Nothing but the images should be left out when the entries are restated word for word.

[Screenshot grounding data]

*** Begin section ***

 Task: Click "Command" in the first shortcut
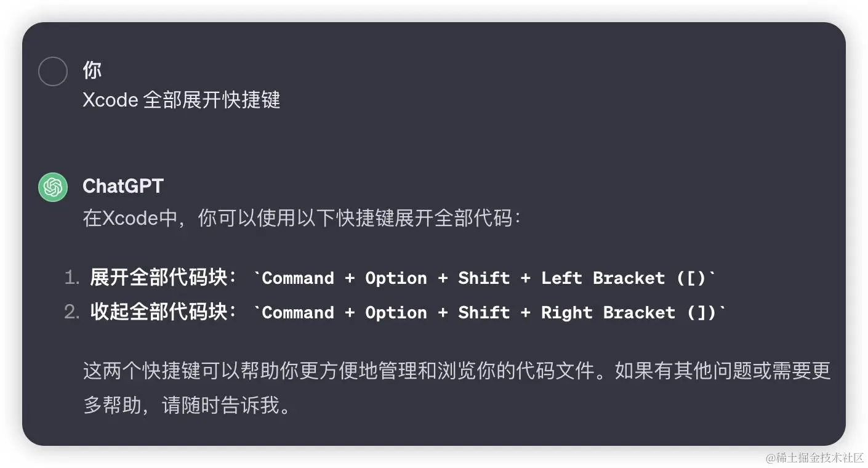(298, 278)
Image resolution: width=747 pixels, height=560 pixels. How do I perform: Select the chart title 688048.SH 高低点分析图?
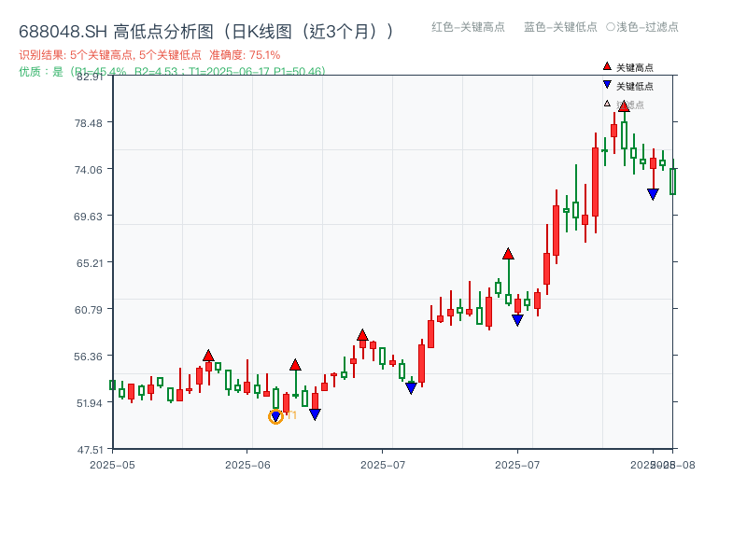[205, 29]

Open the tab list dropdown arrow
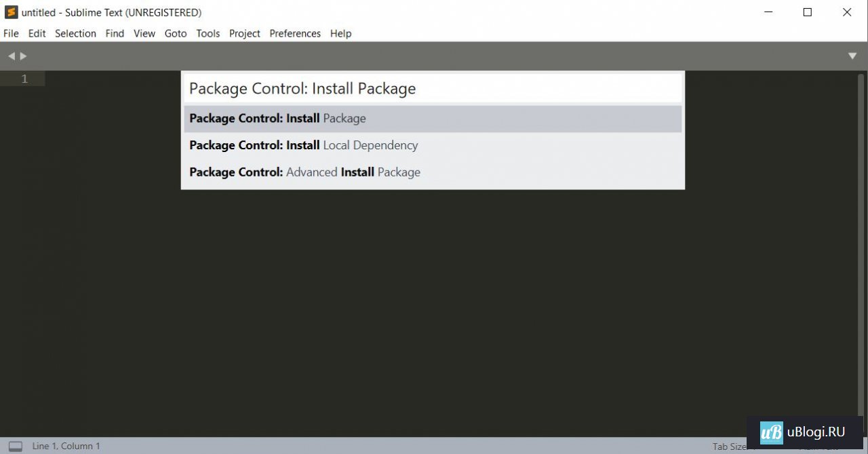coord(852,56)
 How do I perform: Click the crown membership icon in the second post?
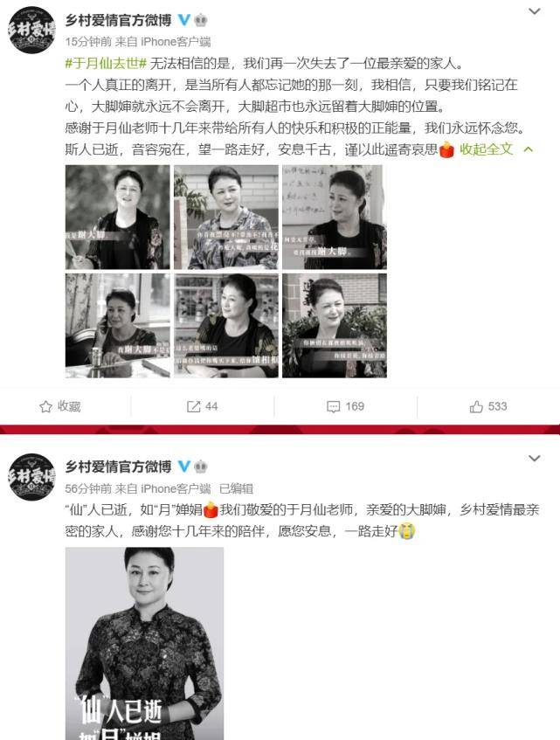click(201, 467)
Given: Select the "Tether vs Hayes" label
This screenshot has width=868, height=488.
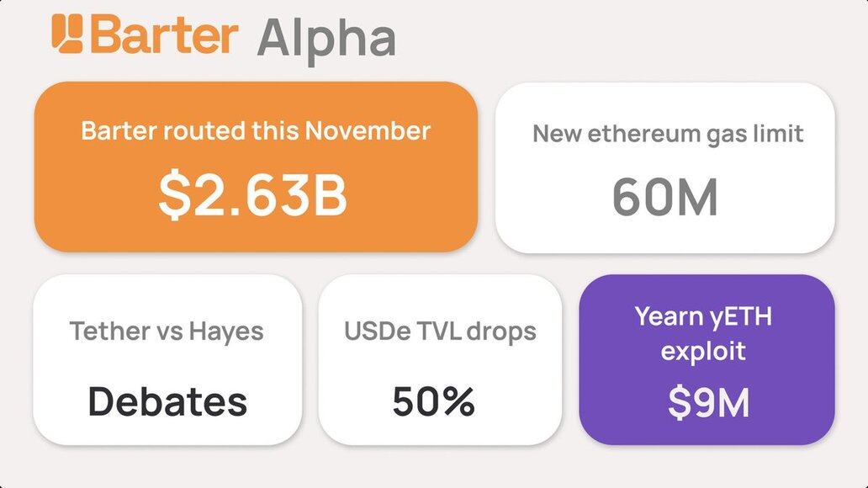Looking at the screenshot, I should [167, 331].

*** End section ***

◆ Result
 Task: Click "Command" in the first shortcut
(298, 278)
Image resolution: width=747 pixels, height=560 pixels. How do I perform: Select the chart title 688048.SH 高低点分析图?
[205, 29]

Open the tab list dropdown arrow
coord(852,56)
 How do I perform: Click the crown membership icon in the second post?
click(201, 467)
Given: Select the "Tether vs Hayes" label
This screenshot has width=868, height=488.
Looking at the screenshot, I should [167, 331].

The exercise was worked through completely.